Top of Data records
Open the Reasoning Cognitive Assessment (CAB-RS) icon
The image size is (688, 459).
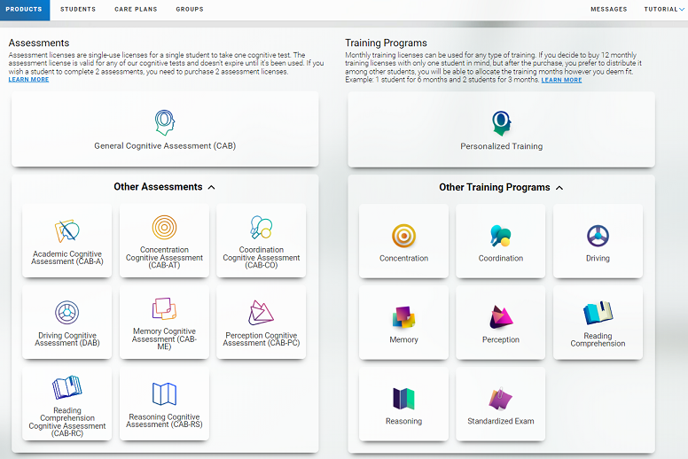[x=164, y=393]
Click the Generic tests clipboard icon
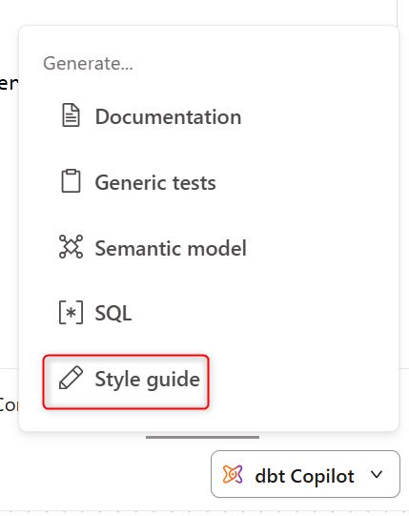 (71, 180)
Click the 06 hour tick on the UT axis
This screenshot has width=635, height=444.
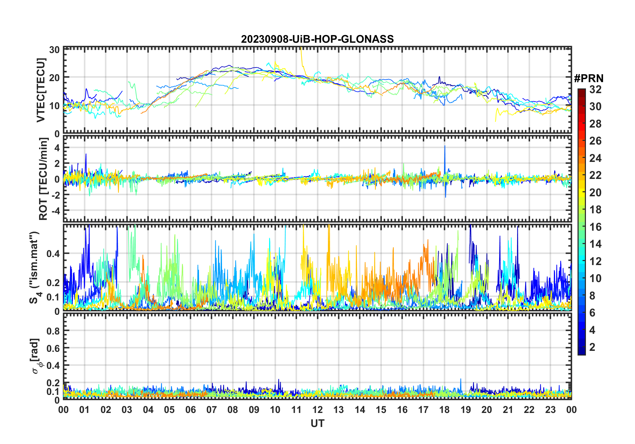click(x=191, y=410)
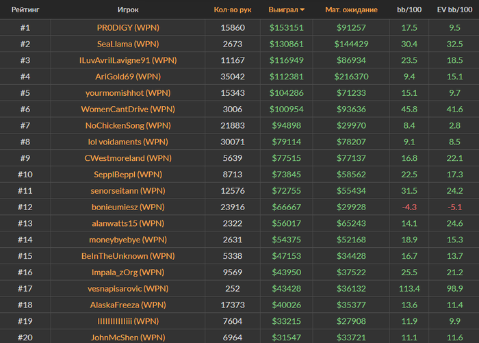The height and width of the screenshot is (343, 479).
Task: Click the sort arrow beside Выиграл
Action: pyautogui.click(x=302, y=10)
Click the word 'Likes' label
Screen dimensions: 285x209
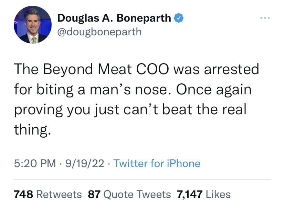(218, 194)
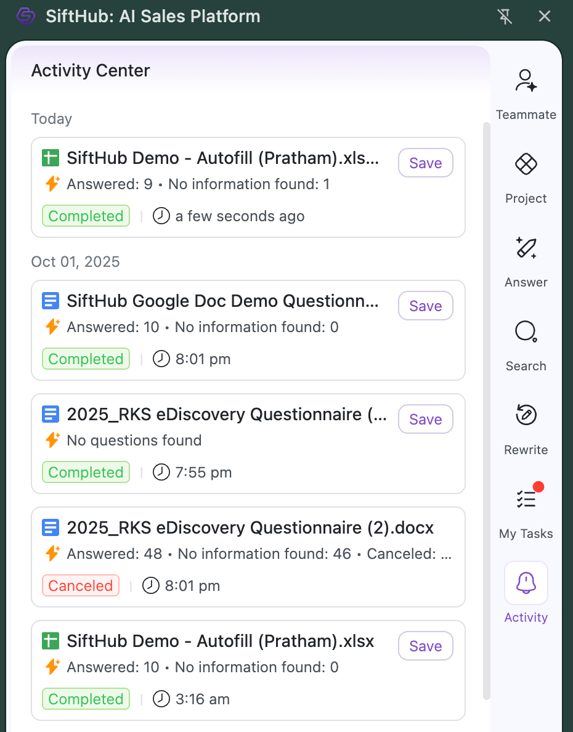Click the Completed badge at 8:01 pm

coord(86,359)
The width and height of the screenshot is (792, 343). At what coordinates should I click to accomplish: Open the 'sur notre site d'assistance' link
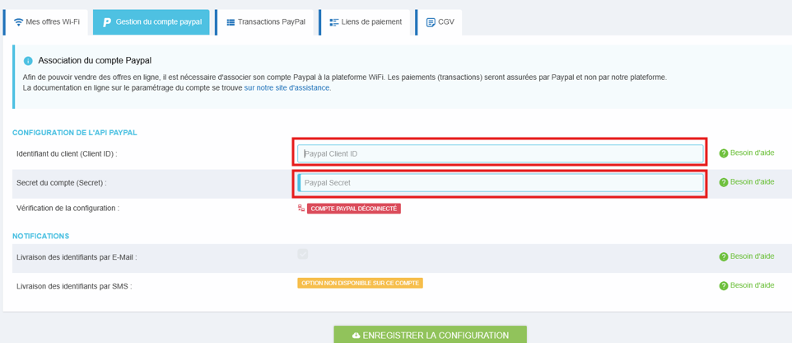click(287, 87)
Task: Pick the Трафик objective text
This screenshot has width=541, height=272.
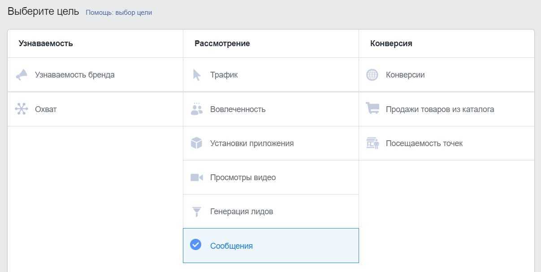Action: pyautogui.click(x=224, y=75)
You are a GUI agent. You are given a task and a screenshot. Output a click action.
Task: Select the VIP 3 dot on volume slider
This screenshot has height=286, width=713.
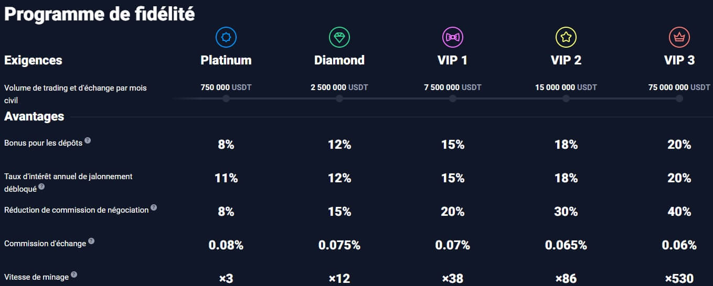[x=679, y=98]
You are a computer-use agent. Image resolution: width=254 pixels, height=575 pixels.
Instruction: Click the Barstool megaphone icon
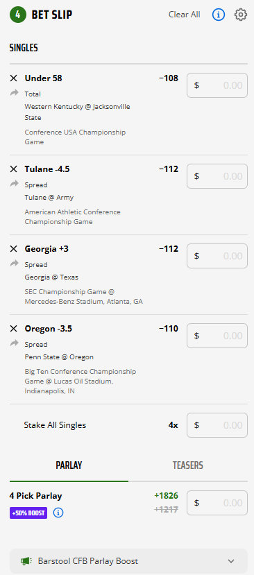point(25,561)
Bottom of Data records
Top of Data records
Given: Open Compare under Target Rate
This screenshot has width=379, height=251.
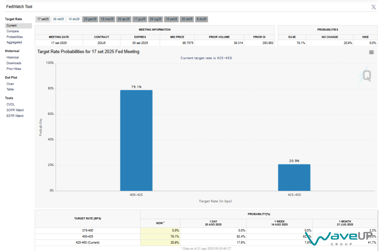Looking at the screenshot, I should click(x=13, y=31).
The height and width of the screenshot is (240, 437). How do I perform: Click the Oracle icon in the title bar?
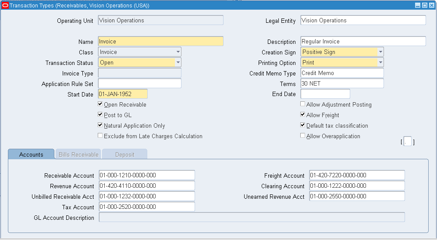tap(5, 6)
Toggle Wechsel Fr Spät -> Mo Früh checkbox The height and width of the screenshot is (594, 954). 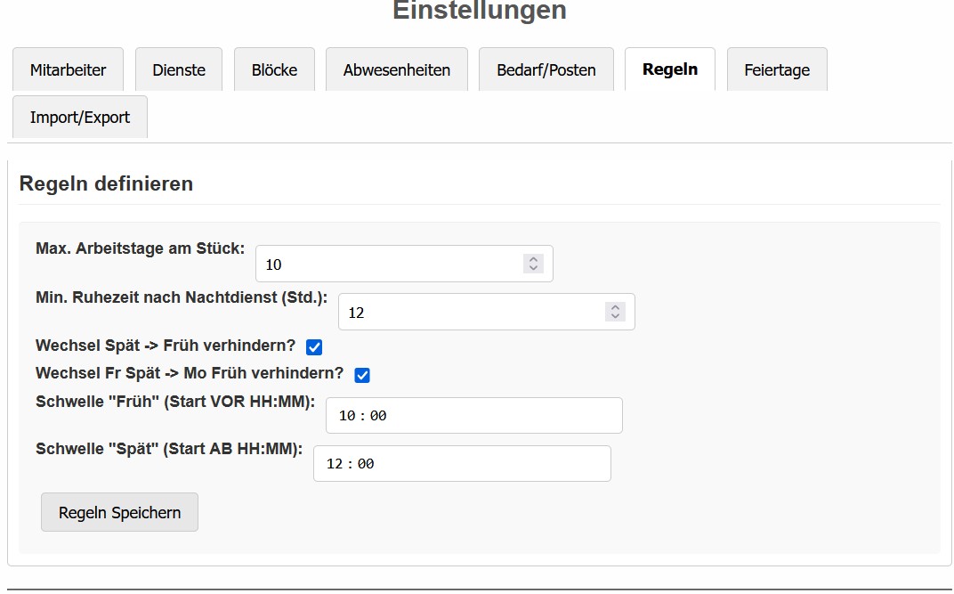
Bottom of Data records
■ Task brief: Bring together each line above where the string "agent" turns up.

■ Solved problem:
You are a GUI agent. You are given a task and a screenshot. Output a click action.
You are a computer-use agent. Image resolution: width=254 pixels, height=575 pixels.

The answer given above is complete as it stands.